Should I write Polyglot HTML5 documents?

I am considering converting my current HTML5 documents into an HTML5 polyglot. I believe that even if they ever get only text/html , additional XML spellchecks will help keep my coding habits in order and confidence.

Is there anything particularly exciting in the HTML5 space that would make this an unreasonable choice?

Secondly, the specifications are a bit vague how to check a polyglot document. I assume the basics are:

  • When using the W3C Validator as HTML5, no errors occur.
  • No errors occurred when starting the XML parser

But are there any other rules that I am missing?

Thirdly, seeing that it is a polyglot, does anyone know any warnings for serving it as application/xhtml+xml for supporting browsers and text/html for non-essentials?

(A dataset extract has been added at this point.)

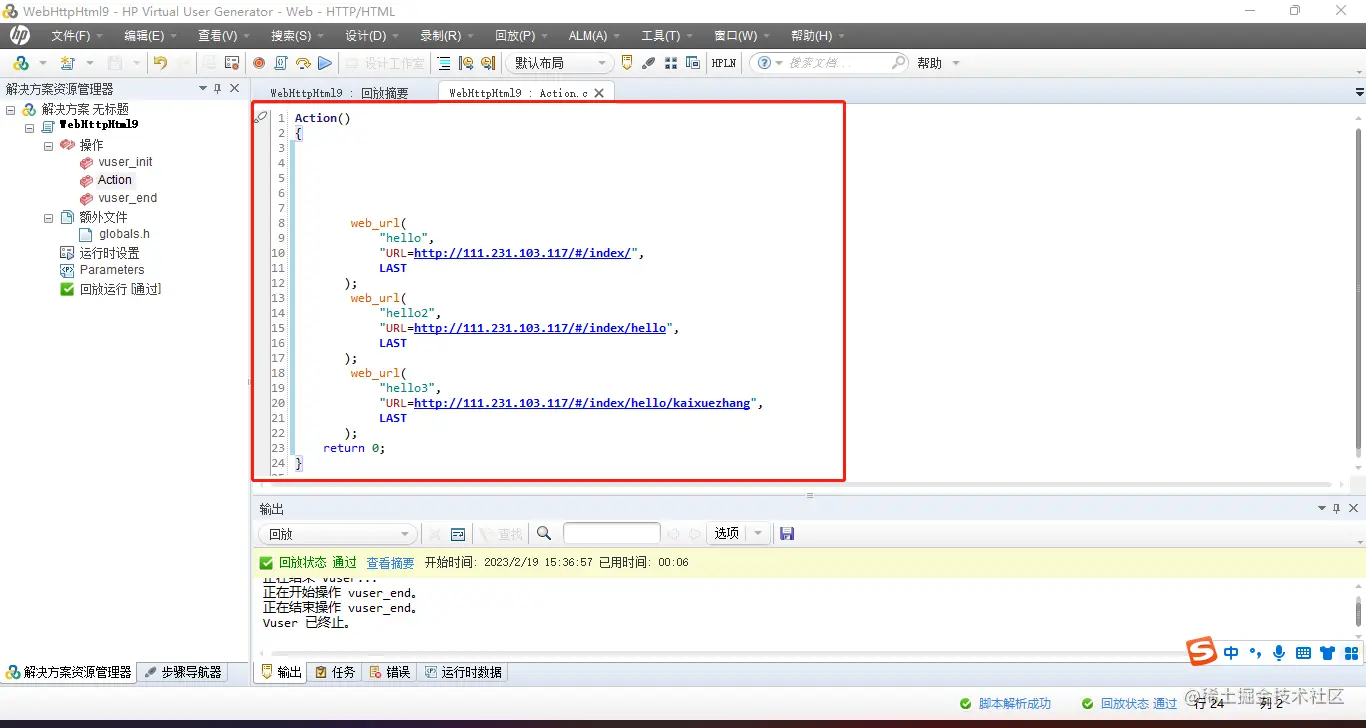Save the output log with the floppy icon
Viewport: 1366px width, 728px height.
787,533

Edit: After a little experiment, I found that entities such as   are broken down into XHTML5 (without DTD). This XML parser is a slightly double-edged sword, I think I already answered my third question.

+7
html html5 xhtml polyglot-markup
source share
6 answers

Work on determining how to create HTML5 polyglot documents is ongoing, but see http://dev.w3.org/html5/html-xhtml-author-guide/html-xhtml-authoring-guide.html for an early draft This is certainly possible, but it requires a lot of coding discipline, and you will need to decide whether to do it. Although I create polyglot HTML4.01 / XHTML1.0 documents, I create them using an XML toolchain that guarantees XML validity and has specialized code to ensure compatibility with HTML non-void elements and valid XML characters. Direct coding will be very difficult.

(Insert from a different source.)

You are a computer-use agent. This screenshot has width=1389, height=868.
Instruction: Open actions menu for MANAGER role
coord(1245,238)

One known current issue in HTML5 is the srcdoc attribute for an iframe element. Since the attribute value contains markup, some characters must be escaped. The HTML5 project specification describes how to do this for HTML serialization, but not (the last time I looked) how to do this in XHTML serialization.

+5
source share

I'm late for the party, but after 5 years the issue is still relevant. On the one hand, all my tags appeal to me very much. For people reading this, for ease of editing, for Great Justice. OTOH, looking at the details of the gogy polyglot specification - http://www.sitepoint.com/have-you-considered-polyglot-markup/ has a convenient summary at the end - it is clear to me that I can’t get everything right.

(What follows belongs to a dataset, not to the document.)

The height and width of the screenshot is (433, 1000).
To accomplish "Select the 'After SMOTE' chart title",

https://developer.mozilla.org/en/docs/Writing_JavaScript_for_XHTML also sheds interesting light on why XHTML failed: the choice of using the mime XML type has various side effects at runtime. By now, this should be a chore for good JS code to handle these (for example, always lowercase tags before comparing), but I don't want all this. There are enough problems with the cross browser to check them as is, thanks.

So, I think there is a useful middle way:

  • So far they only serve as text/html . No need to worry about what it will actually parse as exactly the same DOM with the same runtime in HTML and XML modes.

  • Just try to parse it as some well-formed XML. It helps readers, helps editors, and allows you to use an XML parser in my own documents.

    Unfortunately, polyhedron tools are rarely non-existent - it’s hard to even serialize XML back so that it also complies with HTML ...

    • No problem: always close the void tags ( <hr/> ) and separately close the non-void tags ( <script ...></script> ).

    • No problem: use lowercase tags and attr (with the exception of some SVGs, but external content uses XML rules anyway), always quote attribute values, always provide attribute values ​​( selected="selected" more verbose than stanalone selected , but I can live with it).

    • Inline <script> and <style> most annoying. I cannot use & or < inside without breaking XML parsing. I need:

       <script>/*<![CDATA[*/ foo < bar && bar < baz; /*]]>*/</script> 

    ... and about that! Without worrying about XML namespaces or DOM matching for tables, DOM for tables omits about half of the rules :-)

  • Wait for some future, when I can go directly to the creation of XHTML, skipping the poly density. The advantages are that I can forget the limitations of closing tags, they can directly consume and produce them using XML tools. Of course, neglecting the xml namespaces and other things, it will now be more difficult to switch, but I think that in the future I will create new documents, and not convert existing ones.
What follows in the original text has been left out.